16 Duke Garwood – Hawaiian Death Song (Heavenly)
Album: Heavy Love

Duke Garwood was born in Kent.  On this tune he draws on his experience of working with Tinariwen and Master Musicians of Jajouka and invoking the desert in his blues.

17 Goran Kajfes Subtropic Arkestra – Dokuz Seki/Esmerim (Headspin Recordings)
Album: The Reason Why Vol 2

 Swedish trumpeter Goran Kajfes and his Subtropic Arkestra with their blowout redition of two Turkish rock & pop tunes from the 1970s – drummer Okay Temiz’s jazz fusion “Dokuz Seki” and “Beyaz Kelebekler” (White Butterflies) pop schlock “Esmerim”.

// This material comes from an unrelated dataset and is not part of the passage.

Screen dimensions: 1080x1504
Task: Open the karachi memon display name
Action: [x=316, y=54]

18 Herczku Agnes – Gyimesi Karszilamasz (Fono)
Album: Bandazom

Agnes Herczku is one of Hungary’s most highly rated folk singers (sounding a lot like Marta Sebestyen) and her new record made with her partner, Bulgarian born multi instrumentalist Nikola Parov, is fastastic.  “Gyimesi Karszilamasz” combines a fiddle style from the Carpathian region with a Turkish rhythm.  

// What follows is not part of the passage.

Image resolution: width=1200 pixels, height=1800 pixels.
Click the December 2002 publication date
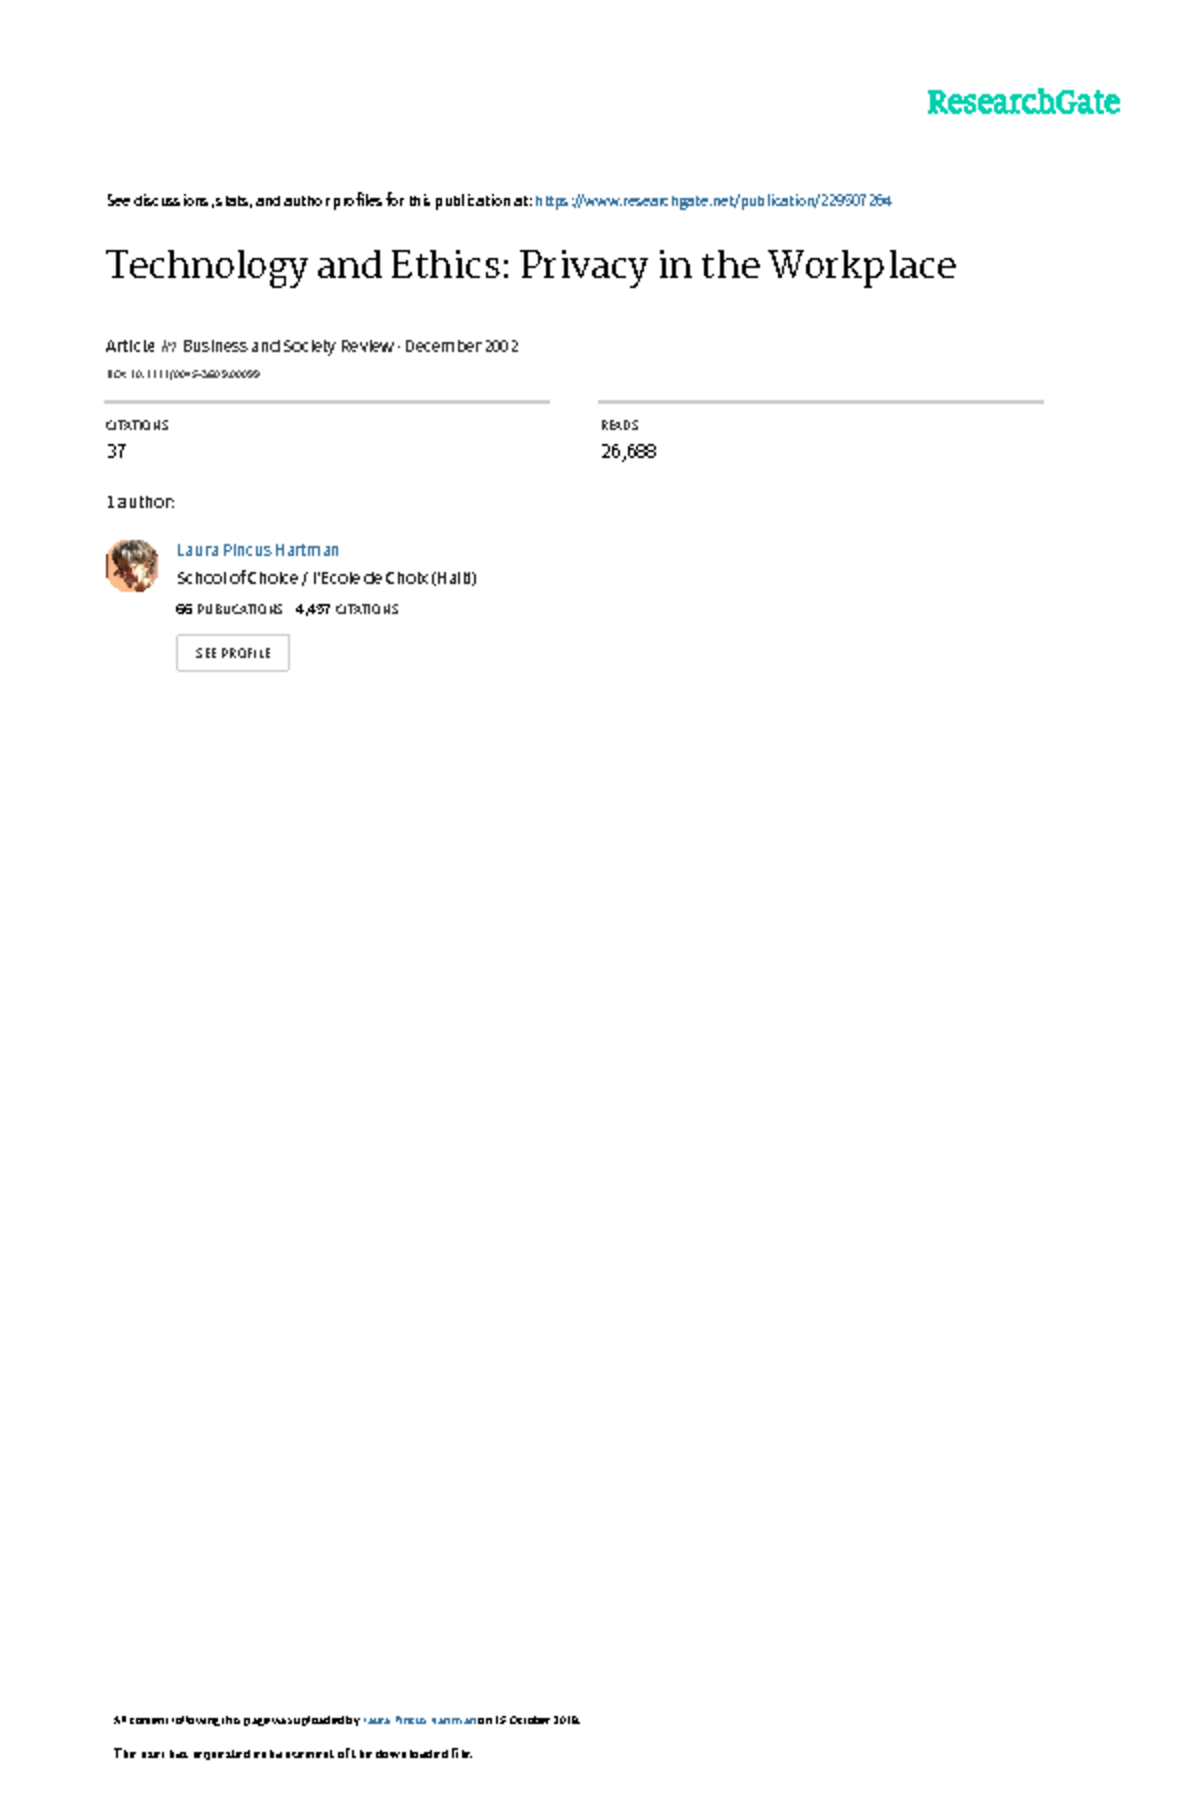coord(461,346)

19 Elina Duni Quartet – Nene moj (ECM)
Album: Dallendyshe

Elina Duni, born in Albania but living in Switzerland, and her trio which includes that fabulous Swiss pianist, Chris Vallon.  In this traditional Albanian tune meaning O mother in which the singer laments having to leave her mother to go far away because of a marriage she has arranged. “Dellendyshe” translates as “The Swallow”.

20 Monsieur Doumani – The Popeyes (Monsieur Doumani Records)
Album: Sikoses

A few years ago we listened to the Monsieur Doumani’s quirky, eclectic updating of Greek Cypriot folk styles.  They’re back with a new record, which is about the financial crisis – “Sikoses” being the Cypriot term for the last day of feasting before Lent. 

21 Xylouris White – Psarandonis Syrto (Other Music)
Album: Goats

George Xylouris, lute player and son of the famed singer and lyra player Psarantonis Xylouris, from Crete, and drummer Jim White (from the Dirty Three) have moved in the same circles in Melbourne for years, so their formal collaboration was just a matter of time.  A syrto is type of Cretan dance.    

22 Dengue Fever – Deepest Lake on the Planet (Tuk Tuk Records)
Album: The Deepest Lake

LA based band Dengue Fever started out as a Cambodian rock cover band in 2001.  They’re on album 6 now, they’re writing their own song and they have a great Combodian singer, Chhom Nimol, on board. 

23 Kim Doo Soo – River Crossing (Rhythm on Rec)
Album: Dance of Hunchback

A great singer songwriter from South Korean with a very melancholic disposition, and penchant for lush, almost Nick Drake arrangements.  His wonderful backing ensemble seem to be Czech. 

24 Xuan Hoach – Gratitude Xam Thap An (Glitterbeat)
Album: Hanoi Masters: War is a wound, peace is a scar

A fascinating new project by the increasingly great German label Glitterbeat.  Producer Ian Brenner got the Vietnamese zither player Vanessa or Van Ahn Vo in as musical director to a bunch of Vietnamese war veterans who play new adaptations of traditional songs, and contemporary war songs to mark the 40th anniversary to the end of the war. 

25 Anders Jormin, Lena Willemark and Karin Nakagawa – Hirajoshi (ECM)
Album: Trees of Light

The koto player Karin Nakagawa together with Norweigan bass player Anders Jormin and Swedith fiddle player and singer Lena Willemark with a tune by Jormin from an album just out on ECM. 

26 Oyonn Groven Myhren – Hermod Unge Og Gygri (Sterns Music)
Album: Gullveven: Mellomalderballadar


A Norweigan traditional ballad sung by Oyonn Groven Myhren who accompanies herself on harp.